Rapprocher design et tech : la clé du succès
L’écoconception ne peut fonctionner sans une collaboration étroite entre les équipes. Designers et développeurs doivent construire un vocabulaire commun, échanger sans retenue sur les contraintes de chacun et chercher ensemble des compromis. Côté design, cela implique de laisser libre cours à la créativité en début de projet, puis d’ouvrir le dialogue avec la tech sans limites. Côté développement, cela demande de prendre le temps d’expliquer les contraintes techniques, d’écouter sans imposer, et de proposer des alternatives constructives.
Des outils comme Figma facilitent considérablement ce rapprochement, notamment grâce aux variables, aux tokens et au Dev Mode, qui fluidifient la communication entre les deux disciplines et permettent de définir un langage commun plus précis.

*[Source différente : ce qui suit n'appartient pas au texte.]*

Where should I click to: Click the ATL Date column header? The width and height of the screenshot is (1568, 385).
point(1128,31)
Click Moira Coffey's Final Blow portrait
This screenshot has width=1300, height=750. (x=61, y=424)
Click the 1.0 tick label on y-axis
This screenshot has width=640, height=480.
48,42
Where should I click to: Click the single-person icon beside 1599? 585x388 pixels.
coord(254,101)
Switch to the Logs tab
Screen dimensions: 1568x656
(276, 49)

Un cadre réglementaire en évolution
L’écoconception s’inscrit dans une dynamique plus large portée par le RGESN (Référentiel Général d’Écoconception des Services Numériques), qui vise à limiter l’impact environnemental du numérique tout en réduisant la fracture numérique. Elle s’articule également avec les enjeux d’accessibilité encadrés par le RGAA et les impératifs de protection des données définis par le RGPD.
En conclusion
Allier design et tech au service d’un numérique plus durable n’est pas une utopie. C’est une démarche structurée, collaborative et progressivement outillée, qui prouve que performance et responsabilité environnementale peuvent aller de pair. La refonte du site de la RATP en est la preuve concrète : avec la bonne méthode, les bons outils et les bonnes personnes autour de la table, il est possible de concevoir des produits numériques à la fois utiles, beaux et durables.